--- Start of THE RECORDS ---

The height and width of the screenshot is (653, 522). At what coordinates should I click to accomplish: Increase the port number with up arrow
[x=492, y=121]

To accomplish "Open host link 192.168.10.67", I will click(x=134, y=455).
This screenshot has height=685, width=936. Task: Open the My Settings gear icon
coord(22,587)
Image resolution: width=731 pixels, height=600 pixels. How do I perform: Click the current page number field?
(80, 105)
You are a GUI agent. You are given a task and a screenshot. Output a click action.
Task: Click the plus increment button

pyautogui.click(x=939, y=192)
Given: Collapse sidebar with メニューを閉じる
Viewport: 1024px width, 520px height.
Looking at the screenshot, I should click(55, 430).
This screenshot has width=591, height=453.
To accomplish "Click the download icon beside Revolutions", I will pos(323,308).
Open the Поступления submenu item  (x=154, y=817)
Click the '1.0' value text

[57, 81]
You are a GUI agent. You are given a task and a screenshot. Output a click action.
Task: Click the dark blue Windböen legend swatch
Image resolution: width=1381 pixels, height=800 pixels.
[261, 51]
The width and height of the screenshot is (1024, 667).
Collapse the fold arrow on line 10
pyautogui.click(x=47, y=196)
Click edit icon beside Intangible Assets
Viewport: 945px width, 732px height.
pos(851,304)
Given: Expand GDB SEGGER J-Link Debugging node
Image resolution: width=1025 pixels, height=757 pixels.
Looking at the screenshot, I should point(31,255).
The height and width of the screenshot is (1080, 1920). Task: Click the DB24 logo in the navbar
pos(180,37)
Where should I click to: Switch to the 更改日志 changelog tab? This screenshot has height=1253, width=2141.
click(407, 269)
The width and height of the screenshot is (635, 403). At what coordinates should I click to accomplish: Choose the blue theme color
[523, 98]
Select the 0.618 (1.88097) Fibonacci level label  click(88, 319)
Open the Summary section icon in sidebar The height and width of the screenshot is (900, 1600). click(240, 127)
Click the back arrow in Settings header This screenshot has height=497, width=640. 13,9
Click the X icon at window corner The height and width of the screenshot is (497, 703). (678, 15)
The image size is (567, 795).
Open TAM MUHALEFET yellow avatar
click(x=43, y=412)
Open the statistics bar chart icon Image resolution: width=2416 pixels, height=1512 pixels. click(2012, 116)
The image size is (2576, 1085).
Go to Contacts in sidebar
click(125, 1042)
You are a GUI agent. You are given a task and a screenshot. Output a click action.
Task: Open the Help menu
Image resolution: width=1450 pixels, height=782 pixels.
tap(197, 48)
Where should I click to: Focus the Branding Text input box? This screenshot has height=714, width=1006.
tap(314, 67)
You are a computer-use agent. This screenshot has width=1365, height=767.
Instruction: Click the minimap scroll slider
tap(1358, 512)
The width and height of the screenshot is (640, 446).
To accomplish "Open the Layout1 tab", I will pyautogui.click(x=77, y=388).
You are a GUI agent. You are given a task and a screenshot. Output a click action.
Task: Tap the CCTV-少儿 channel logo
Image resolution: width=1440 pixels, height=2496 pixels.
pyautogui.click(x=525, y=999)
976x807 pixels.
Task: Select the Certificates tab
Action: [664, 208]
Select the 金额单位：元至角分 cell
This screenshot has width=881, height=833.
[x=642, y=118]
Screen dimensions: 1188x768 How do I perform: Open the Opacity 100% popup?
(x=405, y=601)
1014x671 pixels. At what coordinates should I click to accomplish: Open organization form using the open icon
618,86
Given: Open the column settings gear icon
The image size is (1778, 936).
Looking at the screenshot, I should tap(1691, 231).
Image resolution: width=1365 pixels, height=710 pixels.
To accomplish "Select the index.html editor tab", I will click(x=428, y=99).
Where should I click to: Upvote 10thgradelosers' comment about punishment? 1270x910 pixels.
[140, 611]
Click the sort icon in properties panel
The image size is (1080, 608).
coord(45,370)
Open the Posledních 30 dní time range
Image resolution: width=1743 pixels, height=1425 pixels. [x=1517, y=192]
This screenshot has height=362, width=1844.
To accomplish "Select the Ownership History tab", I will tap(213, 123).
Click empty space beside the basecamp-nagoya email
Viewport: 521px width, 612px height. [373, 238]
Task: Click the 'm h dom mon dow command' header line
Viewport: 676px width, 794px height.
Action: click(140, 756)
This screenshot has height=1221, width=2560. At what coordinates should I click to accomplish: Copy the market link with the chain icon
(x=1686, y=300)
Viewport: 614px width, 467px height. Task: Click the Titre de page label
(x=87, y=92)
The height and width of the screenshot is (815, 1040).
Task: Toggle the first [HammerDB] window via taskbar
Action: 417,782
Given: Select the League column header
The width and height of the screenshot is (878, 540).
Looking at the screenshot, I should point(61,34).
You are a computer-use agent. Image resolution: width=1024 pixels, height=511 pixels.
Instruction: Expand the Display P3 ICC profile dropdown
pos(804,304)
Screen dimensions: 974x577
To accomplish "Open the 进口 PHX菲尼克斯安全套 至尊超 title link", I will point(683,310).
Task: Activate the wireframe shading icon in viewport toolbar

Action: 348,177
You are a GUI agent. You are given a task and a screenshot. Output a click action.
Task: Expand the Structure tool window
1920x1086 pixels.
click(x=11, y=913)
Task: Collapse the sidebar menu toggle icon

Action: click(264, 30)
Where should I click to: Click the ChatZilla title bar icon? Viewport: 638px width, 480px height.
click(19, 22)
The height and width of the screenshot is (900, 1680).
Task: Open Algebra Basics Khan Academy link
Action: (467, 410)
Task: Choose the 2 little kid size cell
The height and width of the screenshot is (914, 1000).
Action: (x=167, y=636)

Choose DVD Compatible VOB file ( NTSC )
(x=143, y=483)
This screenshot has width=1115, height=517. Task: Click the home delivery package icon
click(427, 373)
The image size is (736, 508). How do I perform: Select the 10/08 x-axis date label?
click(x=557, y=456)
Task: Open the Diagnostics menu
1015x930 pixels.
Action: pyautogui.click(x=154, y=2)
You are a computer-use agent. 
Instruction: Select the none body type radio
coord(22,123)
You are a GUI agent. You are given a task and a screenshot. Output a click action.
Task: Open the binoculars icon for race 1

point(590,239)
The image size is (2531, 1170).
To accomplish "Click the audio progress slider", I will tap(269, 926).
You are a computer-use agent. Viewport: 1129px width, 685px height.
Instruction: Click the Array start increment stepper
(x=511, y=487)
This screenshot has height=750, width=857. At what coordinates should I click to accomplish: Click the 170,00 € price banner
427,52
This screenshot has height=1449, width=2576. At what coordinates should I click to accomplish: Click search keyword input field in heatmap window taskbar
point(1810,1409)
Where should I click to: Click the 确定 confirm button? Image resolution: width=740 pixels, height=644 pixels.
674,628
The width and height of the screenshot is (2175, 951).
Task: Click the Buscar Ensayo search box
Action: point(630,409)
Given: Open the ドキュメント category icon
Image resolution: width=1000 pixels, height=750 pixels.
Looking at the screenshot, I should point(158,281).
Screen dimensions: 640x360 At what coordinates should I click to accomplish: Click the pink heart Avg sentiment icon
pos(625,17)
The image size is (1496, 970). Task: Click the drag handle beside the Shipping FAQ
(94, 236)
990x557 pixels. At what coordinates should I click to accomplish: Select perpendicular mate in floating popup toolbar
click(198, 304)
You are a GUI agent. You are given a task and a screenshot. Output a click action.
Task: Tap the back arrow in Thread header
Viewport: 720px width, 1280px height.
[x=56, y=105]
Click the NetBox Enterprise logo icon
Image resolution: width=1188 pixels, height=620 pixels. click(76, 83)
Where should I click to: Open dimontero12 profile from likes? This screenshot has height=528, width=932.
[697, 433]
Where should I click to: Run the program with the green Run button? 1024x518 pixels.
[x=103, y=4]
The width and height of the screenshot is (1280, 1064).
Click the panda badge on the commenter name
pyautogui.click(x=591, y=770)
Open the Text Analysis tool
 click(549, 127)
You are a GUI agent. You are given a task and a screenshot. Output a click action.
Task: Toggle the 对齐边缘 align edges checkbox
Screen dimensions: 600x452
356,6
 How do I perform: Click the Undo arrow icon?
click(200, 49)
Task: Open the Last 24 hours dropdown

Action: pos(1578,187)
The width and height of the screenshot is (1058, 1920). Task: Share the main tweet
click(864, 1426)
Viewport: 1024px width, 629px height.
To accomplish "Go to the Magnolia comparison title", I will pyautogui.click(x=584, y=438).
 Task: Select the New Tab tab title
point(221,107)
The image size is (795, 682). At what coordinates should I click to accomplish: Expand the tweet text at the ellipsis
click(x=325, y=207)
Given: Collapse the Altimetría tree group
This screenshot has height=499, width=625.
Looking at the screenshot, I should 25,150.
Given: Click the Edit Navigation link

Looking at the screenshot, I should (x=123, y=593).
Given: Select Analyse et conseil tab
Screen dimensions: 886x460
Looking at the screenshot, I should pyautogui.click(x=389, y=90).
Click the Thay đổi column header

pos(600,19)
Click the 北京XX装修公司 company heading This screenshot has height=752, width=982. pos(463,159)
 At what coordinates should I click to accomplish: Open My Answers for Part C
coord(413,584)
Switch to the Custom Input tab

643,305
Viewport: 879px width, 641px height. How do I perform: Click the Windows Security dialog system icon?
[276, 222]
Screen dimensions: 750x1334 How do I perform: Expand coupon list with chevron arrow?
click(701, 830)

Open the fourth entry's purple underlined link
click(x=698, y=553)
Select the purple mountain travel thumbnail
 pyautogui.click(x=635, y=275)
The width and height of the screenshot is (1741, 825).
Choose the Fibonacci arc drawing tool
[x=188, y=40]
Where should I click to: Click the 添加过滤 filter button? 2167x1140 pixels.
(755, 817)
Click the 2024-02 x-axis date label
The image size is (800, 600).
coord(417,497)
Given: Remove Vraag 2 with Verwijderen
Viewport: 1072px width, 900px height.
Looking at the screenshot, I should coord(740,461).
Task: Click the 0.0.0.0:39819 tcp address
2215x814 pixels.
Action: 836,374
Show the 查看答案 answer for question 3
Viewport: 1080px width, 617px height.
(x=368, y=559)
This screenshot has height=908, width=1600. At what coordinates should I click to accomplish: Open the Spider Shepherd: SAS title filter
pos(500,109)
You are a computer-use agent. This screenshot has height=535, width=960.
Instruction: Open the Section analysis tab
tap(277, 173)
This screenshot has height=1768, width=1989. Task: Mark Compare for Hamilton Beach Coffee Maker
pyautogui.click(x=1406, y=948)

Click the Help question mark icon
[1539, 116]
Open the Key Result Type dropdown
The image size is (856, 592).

--- End of THE RECORDS ---

Please change "Fibonacci arc" to "Gann fan" in the data, beginning at the line that has "The width and height of the screenshot is (1741, 825)." and stopping after the line that has "Looking at the screenshot, I should coord(740,461).". Write out only those lines, with everything else left the same.

#### [CORRECT ANSWER]
The width and height of the screenshot is (1741, 825).
Choose the Gann fan drawing tool
[x=188, y=40]
Where should I click to: Click the 添加过滤 filter button? 2167x1140 pixels.
(755, 817)
Click the 2024-02 x-axis date label
The image size is (800, 600).
coord(417,497)
Given: Remove Vraag 2 with Verwijderen
Viewport: 1072px width, 900px height.
Looking at the screenshot, I should coord(740,461).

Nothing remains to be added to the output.